● Task goal: Lay out the lines from the one containing "Viewport: 254px width, 146px" up to and including the one containing "Click the ETH" as a Markdown table with the columns No. and Line. Number each line in order and leave out blank lines.

===== Exercise materials =====

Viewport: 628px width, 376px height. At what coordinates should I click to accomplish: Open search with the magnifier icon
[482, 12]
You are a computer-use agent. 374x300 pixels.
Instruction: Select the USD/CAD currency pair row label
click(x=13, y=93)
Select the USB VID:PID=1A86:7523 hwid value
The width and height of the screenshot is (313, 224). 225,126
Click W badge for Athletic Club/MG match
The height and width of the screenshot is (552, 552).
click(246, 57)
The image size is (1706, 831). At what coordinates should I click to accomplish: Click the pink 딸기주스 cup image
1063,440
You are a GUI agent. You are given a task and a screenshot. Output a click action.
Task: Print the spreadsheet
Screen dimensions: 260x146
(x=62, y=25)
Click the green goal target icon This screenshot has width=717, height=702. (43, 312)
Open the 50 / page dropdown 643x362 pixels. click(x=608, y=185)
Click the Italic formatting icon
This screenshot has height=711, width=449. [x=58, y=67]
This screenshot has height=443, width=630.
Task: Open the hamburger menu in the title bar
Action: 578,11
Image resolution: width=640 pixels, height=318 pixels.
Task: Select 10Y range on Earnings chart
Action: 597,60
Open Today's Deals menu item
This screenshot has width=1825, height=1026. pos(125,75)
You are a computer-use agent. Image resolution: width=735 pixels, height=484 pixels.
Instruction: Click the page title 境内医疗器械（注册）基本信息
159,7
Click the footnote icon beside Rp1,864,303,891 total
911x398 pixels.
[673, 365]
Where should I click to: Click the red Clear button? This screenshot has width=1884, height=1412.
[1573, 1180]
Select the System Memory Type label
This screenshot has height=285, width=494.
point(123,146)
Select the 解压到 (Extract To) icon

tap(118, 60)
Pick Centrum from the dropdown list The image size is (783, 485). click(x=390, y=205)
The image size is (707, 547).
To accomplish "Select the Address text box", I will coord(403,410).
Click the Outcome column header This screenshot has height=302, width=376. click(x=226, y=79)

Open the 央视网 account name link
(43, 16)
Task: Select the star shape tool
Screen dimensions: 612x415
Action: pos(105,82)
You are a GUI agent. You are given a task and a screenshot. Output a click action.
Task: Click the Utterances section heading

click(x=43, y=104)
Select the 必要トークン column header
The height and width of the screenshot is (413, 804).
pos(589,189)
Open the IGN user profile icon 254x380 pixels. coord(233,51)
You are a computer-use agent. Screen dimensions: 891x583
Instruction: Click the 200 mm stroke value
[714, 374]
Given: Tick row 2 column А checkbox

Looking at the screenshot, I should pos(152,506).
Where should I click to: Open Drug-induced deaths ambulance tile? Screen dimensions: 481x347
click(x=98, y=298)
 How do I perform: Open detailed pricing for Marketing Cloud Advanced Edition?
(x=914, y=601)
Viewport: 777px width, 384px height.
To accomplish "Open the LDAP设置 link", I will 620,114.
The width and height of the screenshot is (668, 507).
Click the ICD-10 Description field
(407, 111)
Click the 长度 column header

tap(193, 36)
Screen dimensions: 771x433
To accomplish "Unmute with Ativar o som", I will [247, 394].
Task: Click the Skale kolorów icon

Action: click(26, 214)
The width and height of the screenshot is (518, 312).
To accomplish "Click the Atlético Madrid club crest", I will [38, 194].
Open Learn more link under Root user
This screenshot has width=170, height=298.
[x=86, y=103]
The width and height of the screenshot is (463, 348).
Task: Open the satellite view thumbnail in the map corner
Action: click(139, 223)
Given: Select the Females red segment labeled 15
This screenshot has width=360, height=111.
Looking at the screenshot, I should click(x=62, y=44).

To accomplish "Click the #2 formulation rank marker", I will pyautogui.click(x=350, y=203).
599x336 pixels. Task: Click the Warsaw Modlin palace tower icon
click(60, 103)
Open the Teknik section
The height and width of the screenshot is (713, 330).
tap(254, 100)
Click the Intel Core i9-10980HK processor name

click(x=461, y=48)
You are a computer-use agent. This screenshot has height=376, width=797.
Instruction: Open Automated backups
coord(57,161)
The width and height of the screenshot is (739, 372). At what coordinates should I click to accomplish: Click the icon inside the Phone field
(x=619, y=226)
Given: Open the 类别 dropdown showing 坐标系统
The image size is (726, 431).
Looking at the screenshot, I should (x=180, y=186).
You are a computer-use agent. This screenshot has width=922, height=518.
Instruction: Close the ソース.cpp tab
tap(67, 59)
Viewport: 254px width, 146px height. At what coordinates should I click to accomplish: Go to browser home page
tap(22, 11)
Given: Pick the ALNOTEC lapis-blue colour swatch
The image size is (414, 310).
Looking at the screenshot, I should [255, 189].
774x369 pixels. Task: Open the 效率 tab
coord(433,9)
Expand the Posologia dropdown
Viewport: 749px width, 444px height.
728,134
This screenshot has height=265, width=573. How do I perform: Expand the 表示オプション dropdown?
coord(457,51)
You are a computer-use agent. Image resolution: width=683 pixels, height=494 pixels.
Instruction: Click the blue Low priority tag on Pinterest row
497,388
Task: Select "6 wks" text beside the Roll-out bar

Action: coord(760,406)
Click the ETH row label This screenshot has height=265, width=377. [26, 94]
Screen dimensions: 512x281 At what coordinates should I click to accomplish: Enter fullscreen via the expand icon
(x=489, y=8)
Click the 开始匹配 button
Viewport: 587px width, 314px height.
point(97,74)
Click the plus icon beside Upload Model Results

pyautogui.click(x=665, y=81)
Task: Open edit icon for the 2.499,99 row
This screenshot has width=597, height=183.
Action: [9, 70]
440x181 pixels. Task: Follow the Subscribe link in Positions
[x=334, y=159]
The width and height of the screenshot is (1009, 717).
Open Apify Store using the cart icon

=====

● Written response:
| No. | Line |
|---|---|
| 1 | Viewport: 254px width, 146px height. At what coordinates should I click to accomplish: Go to browser home page |
| 2 | tap(22, 11) |
| 3 | Given: Pick the ALNOTEC lapis-blue colour swatch |
| 4 | The image size is (414, 310). |
| 5 | Looking at the screenshot, I should [255, 189]. |
| 6 | 774x369 pixels. Task: Open the 效率 tab |
| 7 | coord(433,9) |
| 8 | Expand the Posologia dropdown |
| 9 | Viewport: 749px width, 444px height. |
| 10 | 728,134 |
| 11 | This screenshot has height=265, width=573. How do I perform: Expand the 表示オプション dropdown? |
| 12 | coord(457,51) |
| 13 | You are a computer-use agent. Image resolution: width=683 pixels, height=494 pixels. |
| 14 | Instruction: Click the blue Low priority tag on Pinterest row |
| 15 | 497,388 |
| 16 | Task: Select "6 wks" text beside the Roll-out bar |
| 17 | Action: coord(760,406) |
| 18 | Click the ETH row label This screenshot has height=265, width=377. [26, 94] |